Recent headlines suggesting doom for EVs are almost certainly myopic. My years covering tech trends that worked - and didn’t - tell me this is a case of mistaking the tail for the dog.
I see automakers and their electric travails as the tail, while legislation, policy, R&D and investment constitute the dog: The tail whips up and down and side to side but the dog is still going to get where it’s going. And even if EVs were a dumb idea (which I don’t think they are), they’re coming; The die has been cast by forces much larger than the auto industry. The combination of major R&D that nobody wants to waste, along with policy & regulation and subsidization has previously shaped energy, agriculture and healthcare; EVs are next - the future of transportation is too important to leave to just carmakers and their customers.

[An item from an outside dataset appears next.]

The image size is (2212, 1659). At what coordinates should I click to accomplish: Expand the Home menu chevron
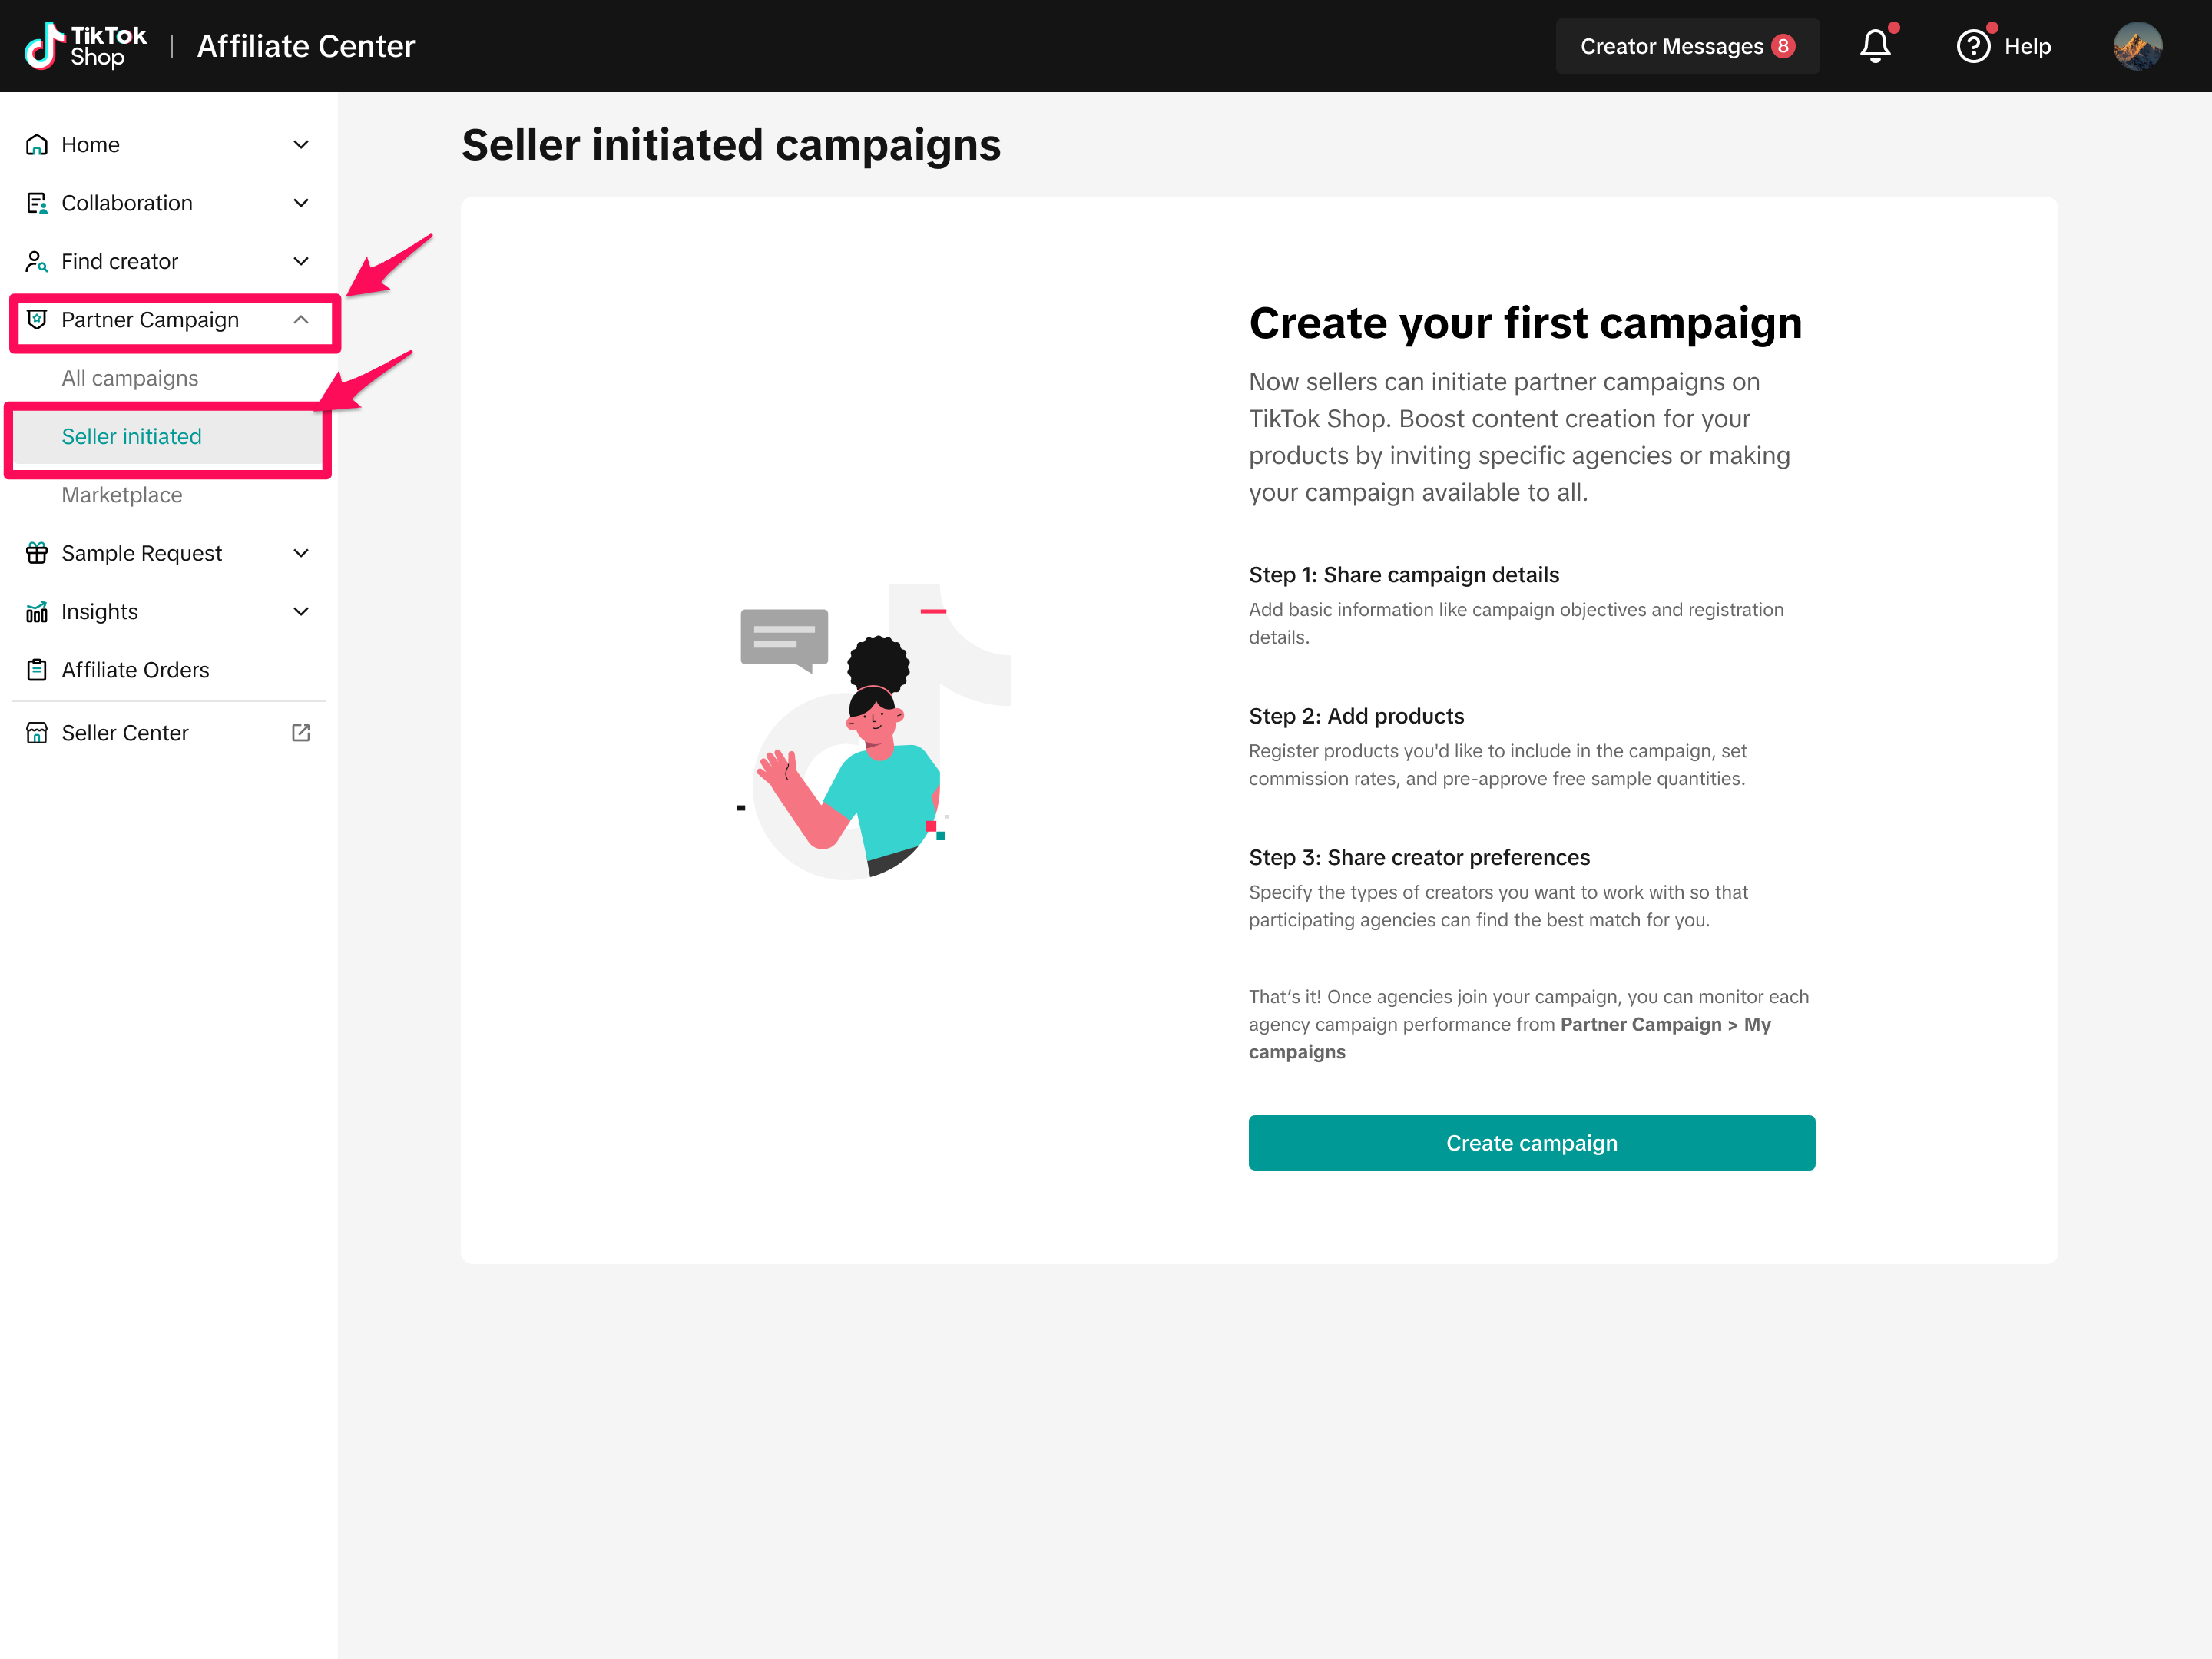(301, 145)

None of which convinces automotive traditionalists that ICE vehicles need anything more than a nip & tuck like more advanced turbos or e-fuel. That’s similar to the “natural, normal and necessary” rut that typifies our outlook on food. But ICE platforms - after a century of tweaks - still waste about 70% of a fraught fuel, mostly creating heat and brake dust, not transportation. And not for a lack of pressure to do better. They’re done.

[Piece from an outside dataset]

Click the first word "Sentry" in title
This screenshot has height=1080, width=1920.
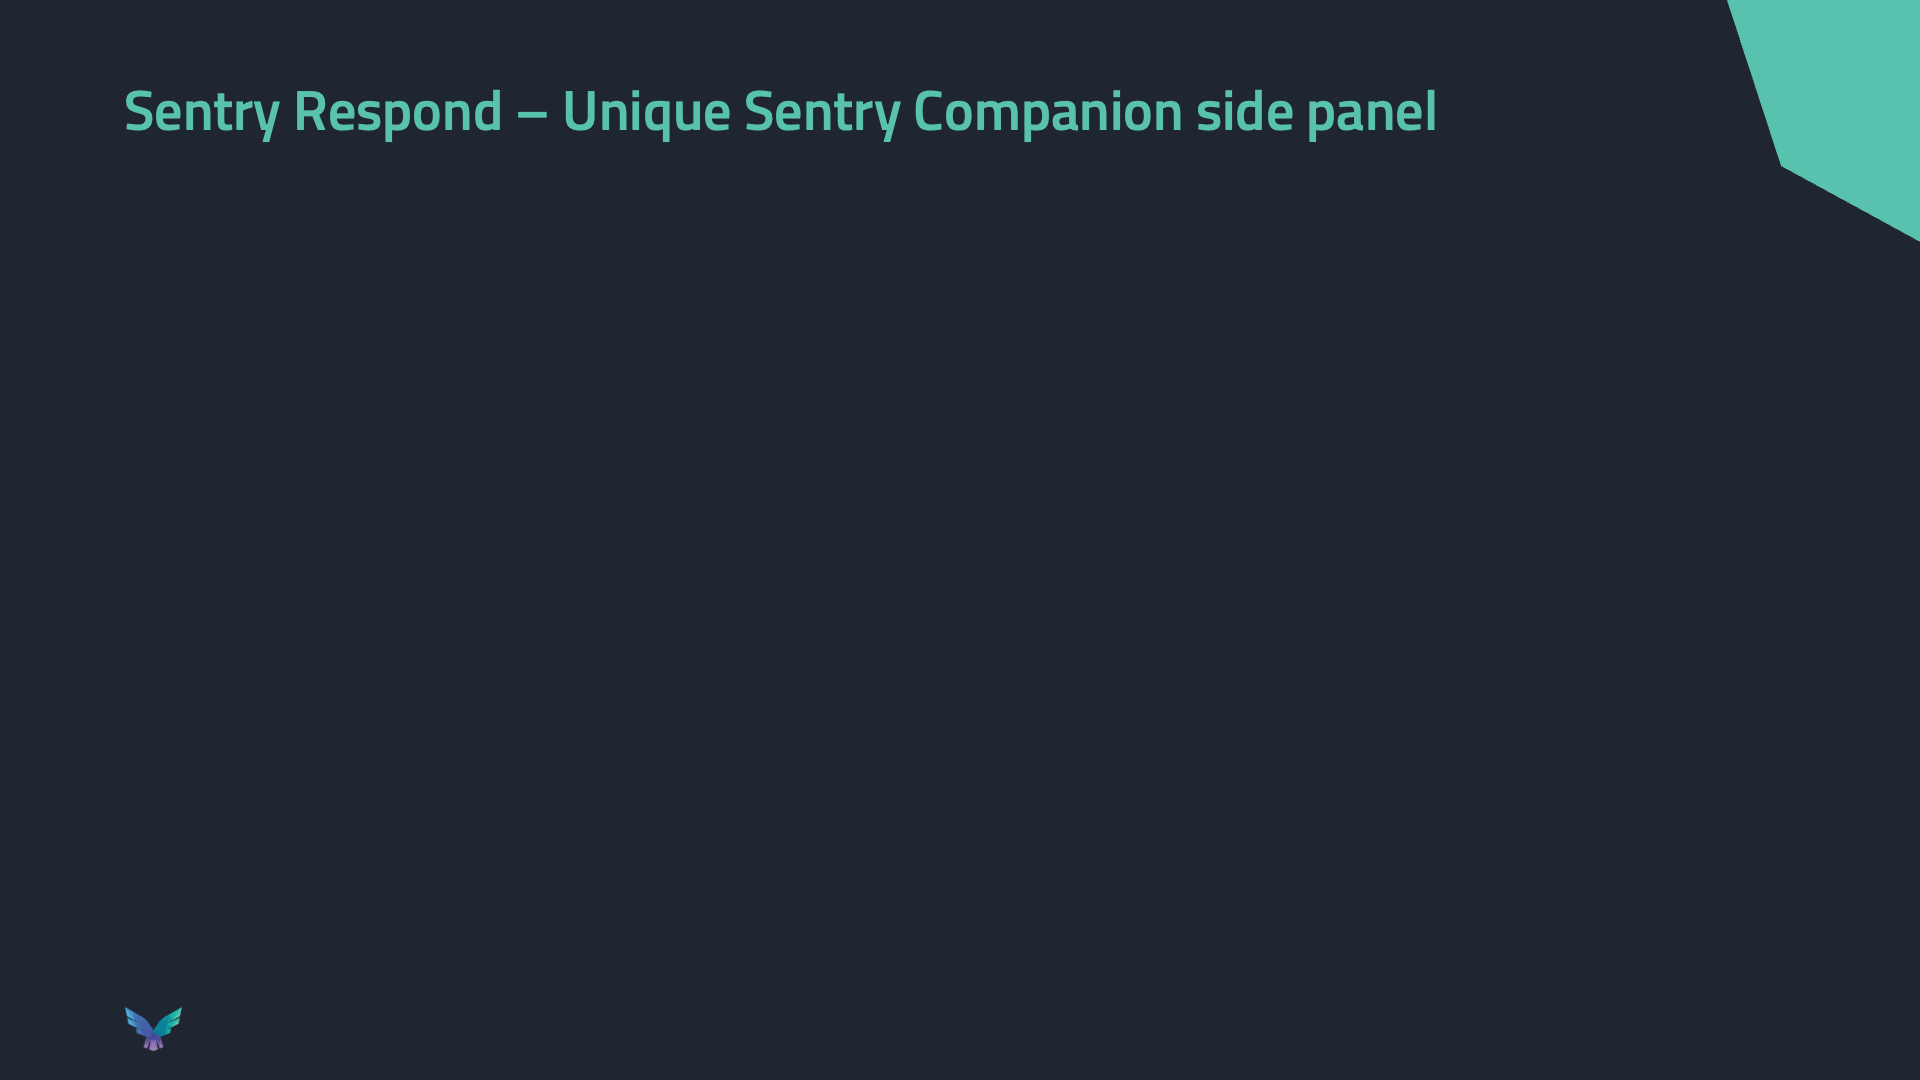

Over the dozen or so years when I reviewed the technology in a couple of cars each week, it became clear to me that modern cars are a collection of systems meant to compensate for the failings of their main system: Exotic variable valvetrains, turbochargers, computerized engine control modules, complicated automatic transmissions and expensive catalyzing exhaust systems defending an intractable and inefficient metal ingot with cylinders bored into it that is an engine.
Yes, electric cars have early challenges and will never be perfect. But I'm reminded of something Impossible Foods CEO Pat Brown likes to say: “We’re not solving for kale, we’re solving for beef” when critics point out that his company’s product isn’t perfect. Like his company’s meat, EVs are a broad improvement over the status quo right out of the gate, with vastly more headroom for innovation than the incumbent.
Some of the EVs “imperfections” actually lie in customer misperception, not the nature of the car. Irrational demand for 518 miles of range by drivers who average 29.2 miles a day is a central example of why we can’t let the calcified perceptions of buyers direct the future of cars.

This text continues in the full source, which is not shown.